How Does Air Travel Affect Your Emotions? Eagle Researcher Seeks Answers

Professor and two students study models of the human head
Embry-Riddle College of Business Security and Intelligence student Nick Hight, professor Stathis Kefallonitis and student Emma Rasmussen compare biometric data based on how emotional reactions affect regions of the brain. (Photo: Embry-Riddle/Connor McShane)

Engaged in research that monitors the emotional reactions of airline passengers to their travel experience, Dr. Stathis Kefallonitis, associate professor in the College of Business, Security and Intelligence, was recently named a fellow of the Royal Aeronautical Society and is providing hands-on industry experience to Embry-Riddle Aeronautical University students.

“I was elected a fellow of the Royal Aeronautical Society in recognition of my contributions to the air transport industry,” said Kefallonitis, who is conducting research for “hop-on” jet charter operator JSX Air as he completes a degree at the Faculty of Brain Sciences, University College London.

That research, which will employ bio-sensory technologies from eye tracking to functional magnetic resonance imaging in order to gauge the emotional responses of participating passengers, is now offering opportunities to students in Kefallonitis’ classes to play key roles in biometric studies.

“The project we are working on is multi-semester,” Kefallonitis said. “A total of 62 juniors and seniors were exposed to a real passenger-experience strategy.”

Emma Rasmussen — a senior studying Aviation Business Administration, who will begin a master’s degree in Safety Science in January 2023 — said the university research project, with its “unique research methods and goals,” will help her to stand out to future employers. The project, taking place on Embry-Riddle’s Prescott Campus, is being supported by the Business Philanthropy Council, as well as the Undergraduate Research Institute.

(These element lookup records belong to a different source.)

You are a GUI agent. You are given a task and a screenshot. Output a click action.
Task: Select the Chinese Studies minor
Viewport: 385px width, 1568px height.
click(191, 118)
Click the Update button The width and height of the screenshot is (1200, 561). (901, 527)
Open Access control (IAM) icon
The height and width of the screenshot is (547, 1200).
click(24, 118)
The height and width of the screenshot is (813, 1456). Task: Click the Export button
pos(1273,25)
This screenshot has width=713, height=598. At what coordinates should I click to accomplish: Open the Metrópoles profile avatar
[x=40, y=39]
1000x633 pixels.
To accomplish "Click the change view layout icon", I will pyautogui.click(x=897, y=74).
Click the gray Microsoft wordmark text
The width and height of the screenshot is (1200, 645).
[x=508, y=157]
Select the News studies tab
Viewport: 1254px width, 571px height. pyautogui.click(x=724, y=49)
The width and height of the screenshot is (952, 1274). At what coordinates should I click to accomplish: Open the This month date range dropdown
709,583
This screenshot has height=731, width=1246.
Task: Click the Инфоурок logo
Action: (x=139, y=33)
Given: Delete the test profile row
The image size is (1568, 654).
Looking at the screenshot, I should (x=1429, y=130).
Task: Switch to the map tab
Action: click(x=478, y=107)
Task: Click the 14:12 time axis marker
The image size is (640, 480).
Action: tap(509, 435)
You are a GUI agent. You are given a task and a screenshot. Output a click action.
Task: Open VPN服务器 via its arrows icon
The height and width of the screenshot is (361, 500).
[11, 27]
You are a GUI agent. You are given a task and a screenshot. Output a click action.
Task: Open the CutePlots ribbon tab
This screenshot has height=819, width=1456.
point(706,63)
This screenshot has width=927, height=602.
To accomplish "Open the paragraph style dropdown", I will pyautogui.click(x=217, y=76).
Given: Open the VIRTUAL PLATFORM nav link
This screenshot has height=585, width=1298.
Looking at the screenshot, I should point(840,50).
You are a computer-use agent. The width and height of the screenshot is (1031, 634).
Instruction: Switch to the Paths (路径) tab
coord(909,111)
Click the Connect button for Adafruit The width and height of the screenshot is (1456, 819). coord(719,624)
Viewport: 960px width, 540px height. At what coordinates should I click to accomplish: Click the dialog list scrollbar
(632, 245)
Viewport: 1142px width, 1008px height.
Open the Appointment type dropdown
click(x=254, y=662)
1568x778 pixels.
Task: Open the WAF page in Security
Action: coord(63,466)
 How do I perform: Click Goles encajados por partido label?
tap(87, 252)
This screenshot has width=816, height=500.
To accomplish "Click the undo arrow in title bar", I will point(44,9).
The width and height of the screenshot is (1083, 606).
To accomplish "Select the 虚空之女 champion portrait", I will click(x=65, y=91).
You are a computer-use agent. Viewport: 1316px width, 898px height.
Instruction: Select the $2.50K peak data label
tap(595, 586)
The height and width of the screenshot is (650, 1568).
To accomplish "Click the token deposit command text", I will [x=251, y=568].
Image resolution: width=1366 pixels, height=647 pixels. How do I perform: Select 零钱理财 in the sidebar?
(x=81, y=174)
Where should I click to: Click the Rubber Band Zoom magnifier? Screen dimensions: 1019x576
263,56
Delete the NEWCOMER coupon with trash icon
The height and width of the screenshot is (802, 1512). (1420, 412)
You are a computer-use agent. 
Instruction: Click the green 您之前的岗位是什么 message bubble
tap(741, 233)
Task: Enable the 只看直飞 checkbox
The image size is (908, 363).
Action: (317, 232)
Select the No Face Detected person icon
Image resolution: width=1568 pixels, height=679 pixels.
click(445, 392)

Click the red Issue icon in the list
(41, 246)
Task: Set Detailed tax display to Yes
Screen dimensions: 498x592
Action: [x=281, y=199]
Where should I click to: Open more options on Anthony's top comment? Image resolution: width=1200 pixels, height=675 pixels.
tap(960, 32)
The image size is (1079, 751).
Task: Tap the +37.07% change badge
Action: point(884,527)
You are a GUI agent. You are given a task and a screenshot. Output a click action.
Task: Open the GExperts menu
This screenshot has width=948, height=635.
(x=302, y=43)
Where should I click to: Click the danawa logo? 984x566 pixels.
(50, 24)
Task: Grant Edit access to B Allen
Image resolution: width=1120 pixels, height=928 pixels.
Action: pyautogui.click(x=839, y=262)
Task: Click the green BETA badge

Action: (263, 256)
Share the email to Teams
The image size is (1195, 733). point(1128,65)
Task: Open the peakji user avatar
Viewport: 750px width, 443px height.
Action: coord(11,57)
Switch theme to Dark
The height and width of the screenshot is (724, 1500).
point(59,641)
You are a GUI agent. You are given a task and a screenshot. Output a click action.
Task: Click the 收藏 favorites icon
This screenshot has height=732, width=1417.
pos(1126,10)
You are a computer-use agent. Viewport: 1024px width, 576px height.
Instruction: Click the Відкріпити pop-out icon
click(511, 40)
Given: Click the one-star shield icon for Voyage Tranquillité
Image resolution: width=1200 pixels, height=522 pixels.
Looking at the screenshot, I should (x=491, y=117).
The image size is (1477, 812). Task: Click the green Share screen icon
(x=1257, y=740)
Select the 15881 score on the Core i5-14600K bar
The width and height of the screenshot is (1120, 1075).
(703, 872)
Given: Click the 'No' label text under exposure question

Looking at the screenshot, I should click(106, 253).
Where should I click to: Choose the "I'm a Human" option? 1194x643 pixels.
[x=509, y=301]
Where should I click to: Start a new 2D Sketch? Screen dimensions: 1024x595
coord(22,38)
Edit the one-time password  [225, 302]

“It will make for an interesting conversation about the direction our industry is headed in a post-Covid world,” she said.

Kefallonitis' research seeks to measure chemical changes in the brain, heartbeat variations, oxygen levels and other physiological changes that occur with emotional response. Biometric research has shown that gauging how certain products and services make customers feel is a strong determinant of their loyalty to the provider.

“We can now link specific passenger behavioral and emotional patterns to the design of service delivery. This is a unique way of understanding what really works and how we may be able to improve it,” Kefallonitis said. “Using methods to elicit and understand passenger feelings and emotions is vital to improving the journey.”

JSX is a Part 135 operator that flies public charters in the United States. With a fleet of Embraer Regional Jets configured to 30 seats, the air carrier has networks in Burbank, Los Angeles, Orange County, Oakland, Las Vegas, Texas and across the Eastern seaboard. JSX aims to save flight passengers' time by flying between private hangars.

A company spokesperson said Kefallonitis' research provides the company with a valuable assessment of how well it is performing its mission.

“JSX is committed to restoring joy to the air travel experience, and this unique opportunity allows us to quantify the positive effect we aim to have in this industry,” said Ben Kaufman, director of marketing for JSX. “Scientifically measuring how customers respond to our experience will help guide the decisions we make in the future, all with a sharp focus on bettering air travel for all.”

Kefallonitis is also a fellow of the Royal Society for the Encouragement of Arts, Manufactures and Commerce, as well as of the Chartered Institute of Marketing. He has worked with numerous companies and industry associations, including the International Air Transport Association and the International Flight Services Association.

Business Administration senior Nick Hight said he was glad to have the opportunity to participate in the JSX biometrics research.

“I believe what I am learning during this project will be very useful in my work after college because it has taught me to challenge the status quo for the sake of innovation,” Hight said. “We're influencing changes that may ultimately add value to a real company. That’s some of the best experience you can get.”